The partial mediation of smoking in the genetic association between irritability and bipolar disorder has been demonstrated in this study. Anxiety traits may contribute to this mediation. At least half of bipolar disorder patients may experience anxiety in their lives9,26. Anxiety often precedes the onset of bipolar disorder in comorbid cases27. Anxiety symptoms are also a risk factor for bipolar disorder in the absence of comorbidity9. The inherent emotional dysregulation in irritable individuals can manifest as anxiety and externalize as heightened threat sensitivity20. Meanwhile, irritability is regarded as an abnormal response to frustration, arising when goal attainment is obstructed or expected rewards are withheld28. Smoking can relieve this high anxiety vulnerability. Nicotine, the primary psychoactive ingredient in cigarettes, interacts with neurotransmitters29, temporarily alleviating irritability and providing a nicotine-dependent reward for individuals with bipolar disorder. In addition, irritability represents an overreaction to stress.
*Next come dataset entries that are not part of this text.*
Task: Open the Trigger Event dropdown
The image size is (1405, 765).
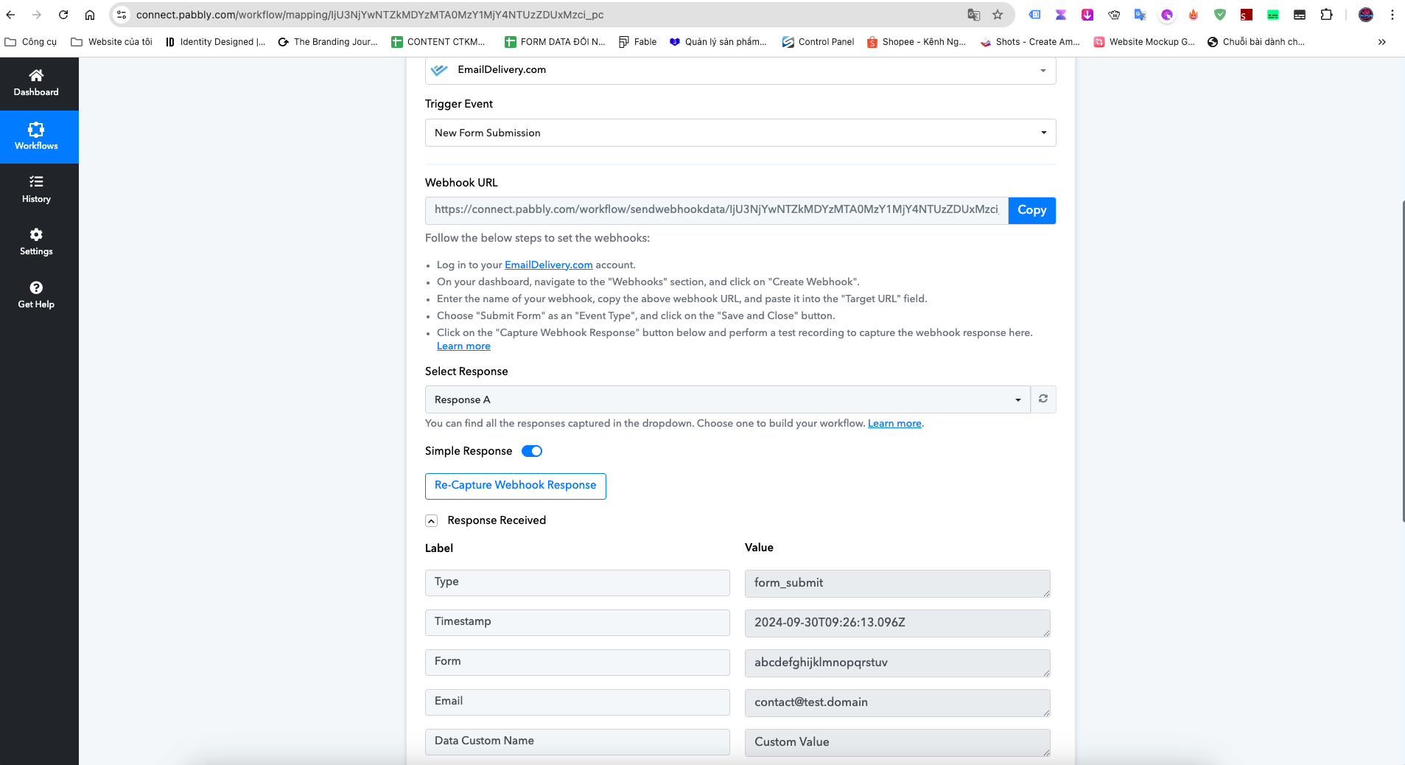Action: [740, 133]
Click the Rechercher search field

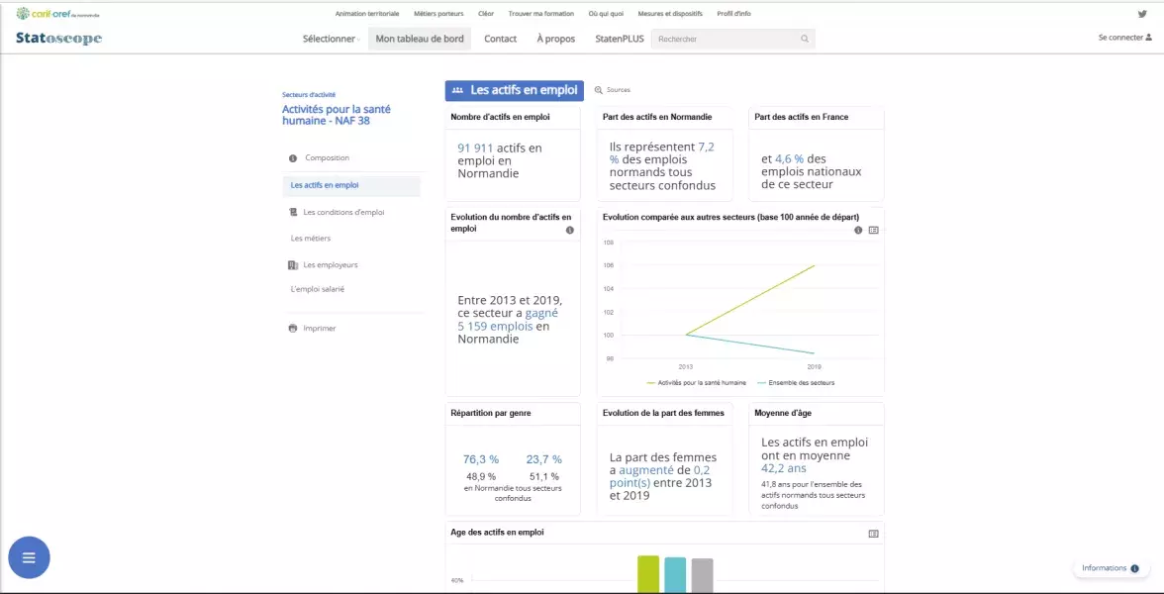point(726,39)
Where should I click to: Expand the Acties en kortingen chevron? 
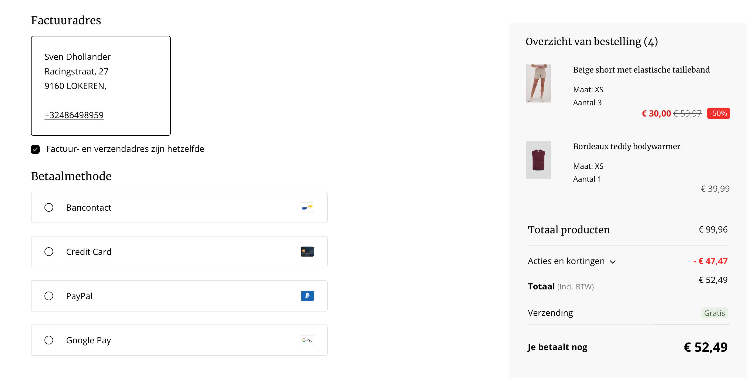613,262
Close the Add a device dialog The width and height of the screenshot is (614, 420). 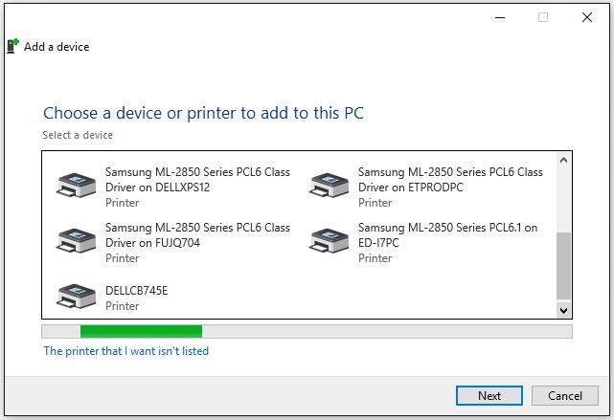(x=586, y=17)
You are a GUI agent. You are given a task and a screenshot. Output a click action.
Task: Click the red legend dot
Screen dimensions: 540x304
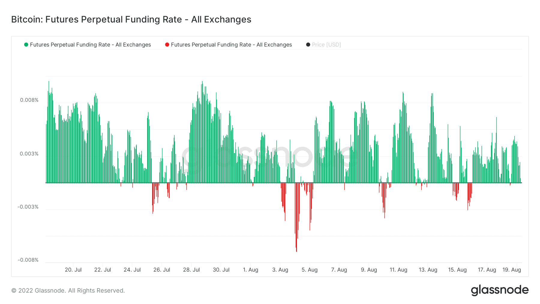coord(167,45)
Smoking can activate the hypothalamic-pituitary-adrenal axis30, providing temporary emotional stability. However, smoking leads to chronic inflammation and neurotoxicity, thereby exacerbating the progression of bipolar disorder.
Limitations
The current GWAS data are limited to European populations, and the applicability of our conclusions in other ancestries needs further verification. In this study, examining the relationship of irritability being associated with smoking, indicated potential heterogeneity based on the Q-statistic results, though no outliers were observed in the leave-one-out test. We hypothesize that the observed heterogeneity may be due to the following reasons: measurement errors, which could be present in other variables. Multiple pathogenic mechanisms may also be one of the reasons. Smoking may be influenced by various factors such as social environment and peer pressure, which were not accounted for in the analysis, thus contributing to the heterogeneity in the results. In addition, our study data are from Europeans, which makes it difficult to generalize to other populations. Our data have already been collected and are readymade data, so it is difficult to generalize the results across other exposure periods/timings, and across other levels of exposure
Based on our results, identifying the neurophysiological characteristics of irritability specific to bipolar disorder, distinct from those associated with other psychiatric conditions, may enable early screening, diagnosis, and differentiation of bipolar disorder based on these neurophysiological markers. In terms of treatment, stimulants and selective serotonin reuptake inhibitors (SSRIs) can reduce irritability, particularly when they underlie depressive and anxious frameworks. However, these medications are contraindicated for bipolar disorder, as antidepressants may be a significant factor in the transition from a diagnosis of depression to bipolar disorder. Therefore, during the prodromal phase or early clinical stages of bipolar disorder, alternative treatment methods and strategies can help manage irritability without the risks associated with stimulants and SSRIs. These alternatives include parent training and cognitive-behavioral therapy7. Evidence suggests that individuals with bipolar disorder are two to three times more likely to smoke and face greater challenges quitting, partly due to underlying emotional dysregulation31,32. These findings highlight the need for further research into the mechanisms linking smoking, irritability, and bipolar disorder. As a modifiable risk factor, smoking cessation can be promoted through preventive measures and public health campaigns that emphasize the importance of a supportive environment for mental health, thereby improving overall outcomes for individuals with bipolar disorder.
CONCLUSIONS
This two-step Mendelian randomization study suggests a potential causal pathway from irritability to bipolar disorder, with smoking acting as a partial mediator. Irritability was genetically associated with both smoking and bipolar disorder, and smoking accounted for approximately 11.76% of the total effect. As a modifiable risk factor, smoking may represent a target for early intervention in individuals with heightened irritability. These findings highlight the importance of addressing emotional dysregulation and smoking behaviors to mitigate bipolar disorder.